Monday, February 16, 2009

My Religious Failure To Thrive

I have always been a lucky guy, I understand that. And one of my greatest bits of luck has been that all attempts at instilling religion into me failed utterly.

It wasn’t for lack of trying. My family may not have been deep believers in anything but the generally negative character of life, but they were observant, my mother’s Irish Catholic family especially. One of my mother’s sisters was a nun, one of the good ones, I might add. I was sentenced to Catholic school at the age of five, and I served twelve years for the crime of being born. There was a lot of religious instruction, and I received all of the appropriate sacraments. None of it took. It was as though I had been immunized against supernaturalism.

I was not otherwise contaminated by common sense. My resistance to religious inculcation stood alone in my otherwise foolhardy existence. My generally faulty bullshit-detector worked extremely well when it came to religion.
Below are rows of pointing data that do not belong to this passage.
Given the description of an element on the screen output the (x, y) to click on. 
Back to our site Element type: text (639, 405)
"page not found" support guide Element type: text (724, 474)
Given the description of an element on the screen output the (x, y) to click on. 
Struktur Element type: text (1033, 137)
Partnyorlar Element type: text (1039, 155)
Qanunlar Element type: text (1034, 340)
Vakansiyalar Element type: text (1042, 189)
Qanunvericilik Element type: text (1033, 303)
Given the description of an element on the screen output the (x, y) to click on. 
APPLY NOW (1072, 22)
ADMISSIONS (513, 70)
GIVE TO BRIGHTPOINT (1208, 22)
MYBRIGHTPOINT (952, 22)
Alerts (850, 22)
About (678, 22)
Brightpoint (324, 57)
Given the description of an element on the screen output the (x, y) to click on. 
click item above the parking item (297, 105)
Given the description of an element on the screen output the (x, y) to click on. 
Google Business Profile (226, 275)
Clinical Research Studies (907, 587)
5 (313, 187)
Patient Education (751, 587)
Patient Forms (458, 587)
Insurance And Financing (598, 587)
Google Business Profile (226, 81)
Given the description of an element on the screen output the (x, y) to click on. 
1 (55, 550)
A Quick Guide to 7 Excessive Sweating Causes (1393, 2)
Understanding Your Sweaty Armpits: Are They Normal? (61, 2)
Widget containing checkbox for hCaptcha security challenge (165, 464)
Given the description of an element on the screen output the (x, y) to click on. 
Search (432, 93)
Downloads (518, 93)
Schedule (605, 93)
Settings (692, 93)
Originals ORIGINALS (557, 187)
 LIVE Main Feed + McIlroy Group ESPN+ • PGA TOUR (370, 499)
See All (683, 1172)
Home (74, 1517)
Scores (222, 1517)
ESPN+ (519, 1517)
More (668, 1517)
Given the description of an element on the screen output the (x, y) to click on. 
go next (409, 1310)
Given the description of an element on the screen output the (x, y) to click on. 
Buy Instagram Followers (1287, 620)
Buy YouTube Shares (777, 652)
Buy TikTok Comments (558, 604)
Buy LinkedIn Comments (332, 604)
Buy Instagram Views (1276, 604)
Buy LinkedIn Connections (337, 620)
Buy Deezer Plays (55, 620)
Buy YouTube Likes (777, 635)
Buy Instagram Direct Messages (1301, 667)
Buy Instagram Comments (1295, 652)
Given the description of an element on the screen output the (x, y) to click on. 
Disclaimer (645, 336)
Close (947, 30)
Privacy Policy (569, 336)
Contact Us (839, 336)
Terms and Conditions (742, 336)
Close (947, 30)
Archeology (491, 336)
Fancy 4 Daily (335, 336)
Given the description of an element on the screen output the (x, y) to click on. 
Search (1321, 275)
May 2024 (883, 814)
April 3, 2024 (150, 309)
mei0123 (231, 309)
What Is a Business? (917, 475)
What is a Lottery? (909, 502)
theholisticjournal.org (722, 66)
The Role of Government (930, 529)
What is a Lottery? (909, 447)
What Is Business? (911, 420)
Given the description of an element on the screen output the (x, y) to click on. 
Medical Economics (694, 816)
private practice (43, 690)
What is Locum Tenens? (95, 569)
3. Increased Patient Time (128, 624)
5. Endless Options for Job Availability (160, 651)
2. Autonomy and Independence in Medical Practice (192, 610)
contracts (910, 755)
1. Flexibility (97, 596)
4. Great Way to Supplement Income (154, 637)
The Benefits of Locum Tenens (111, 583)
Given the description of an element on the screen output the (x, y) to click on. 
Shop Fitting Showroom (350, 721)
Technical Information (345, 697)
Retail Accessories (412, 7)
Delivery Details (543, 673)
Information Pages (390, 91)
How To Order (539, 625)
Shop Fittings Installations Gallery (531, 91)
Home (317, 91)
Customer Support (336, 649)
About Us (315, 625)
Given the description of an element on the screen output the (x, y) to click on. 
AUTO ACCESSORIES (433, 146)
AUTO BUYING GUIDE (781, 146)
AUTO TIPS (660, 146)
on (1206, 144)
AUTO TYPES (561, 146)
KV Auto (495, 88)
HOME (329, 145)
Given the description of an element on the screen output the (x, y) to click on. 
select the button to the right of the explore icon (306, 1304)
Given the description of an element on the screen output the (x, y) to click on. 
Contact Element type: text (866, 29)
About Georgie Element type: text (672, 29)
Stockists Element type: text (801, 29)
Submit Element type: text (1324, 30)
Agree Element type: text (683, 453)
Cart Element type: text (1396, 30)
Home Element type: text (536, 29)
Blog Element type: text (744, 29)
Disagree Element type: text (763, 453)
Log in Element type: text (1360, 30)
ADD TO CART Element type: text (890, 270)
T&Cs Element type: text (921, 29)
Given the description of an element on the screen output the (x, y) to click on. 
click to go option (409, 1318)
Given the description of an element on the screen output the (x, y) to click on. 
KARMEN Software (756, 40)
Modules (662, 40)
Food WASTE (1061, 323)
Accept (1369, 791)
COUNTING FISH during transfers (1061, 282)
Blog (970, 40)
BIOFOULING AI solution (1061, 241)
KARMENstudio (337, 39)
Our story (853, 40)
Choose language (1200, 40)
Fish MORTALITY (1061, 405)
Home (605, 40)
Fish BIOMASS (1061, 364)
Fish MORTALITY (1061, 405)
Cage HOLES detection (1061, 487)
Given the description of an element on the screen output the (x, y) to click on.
Maybe it was the cartoonish Baltimore Catechism. Heaven was depicted with stairs on which were engraved words like “Faith,” and “Good Deeds.” God had a beard and a desk, several heavenly people had desks, and there were books, and angels, with wings, it was like a courthouse with bird-men. There was a hell, with fire and disagreeable looking devils. None of it looked very otherworldly at all. It all looked and sounded, in fact, suspiciously like my day-to-day life, like my fight-starting, dime-grubbing, so-called friends, like the demanding, frustrated, always dangerous nuns, like the mixed-bag of more-or-less failed adults in my circle, like the imperious priests. Heaven didn’t look like too much fun, and I was kind of in hell already.

As a teenager, I decided that it was all so unlikely, all of that supernaturalism, that I didn’t really need to worry about it. Even with my severely challenged self-esteem, I was ready to face any possible judgment. I was, I am, a good person. If anyone was going to heaven, it’d be me. Later on I came to hope that there was a hell, because if there was a hell, there’d be a heaven too, and I was going to heaven, I remain sure, and from there I could observe the poor bastards down in hell. Don’t believe me? Maybe Mr. Saint Thomas Aquinas can convince you: “That the saints may enjoy their beatitude and the grace of God more abundantly, they are permitted to see the punishment of the damned in hell.” (In Summa Theologica)

Sometimes I wish there were a God that answered prayer, but mostly I am content to live without one. I wish the religion inspired murderers of the world agreed with me.

And if all of that were not sufficiently flippant, I’ll play us out with a poem:


Somewhere in Heaven


Imagine when upon my sad demise,
After years of cynicism, thought wise,
I found myself in heaven among friends,
Was welcomed to a party without end.

Bright without assistance from the sun,
The temperature is always seventy-one,
No time, no space, but only here and now,
No worried minds, and no more knitted brows.

I was not like the one who had succumbed,
Looked not the aged wreck I had become,
Tattoos intact, I was to youth restored,
And reassured that I’d be never bored.

Remembered from my Bible, yes I read,
That poor guy, Lazarus, when he was dead,
Saint Peter took him to a balcony,
Where he, in hell, the rich could clearly see.

This broad veranda’s now my second home,
There’s time the rest of heaven to be shown,
I always have a cool drink in my hand,
And love to scan below perditions lands.

One day Saint Peter gave my hand a shake,
Declined a drink, said, “I’m just on a break.”
But took my earnest offer of a seat,
Said, “Freddy, we’re all friends, just call me Pete.”

Through heaven’s lens we both could plainly see,
All hell-bound souls, could find them instantly,
And Satan too could we closely observe,
He tortured those poor souls with fearsome verve.

“He must be very angry, all this time,”
But Pete just smiled, he took a different line,
“He’s not so bad a sort,” I heard him say,
“You should see his apartment, take your breath away!

There’s air-con there, and a much better view,
Than this one, here spread out in front of you,
He has the Platinum Package, big TV,
His friends go down to see him frequently.”

“I thought, the war in heaven, and that God,
You know, it hurt His feelings, took it hard.”
“No, all that stuff was over long ago,
But we’ve still got the system, don’t you know.”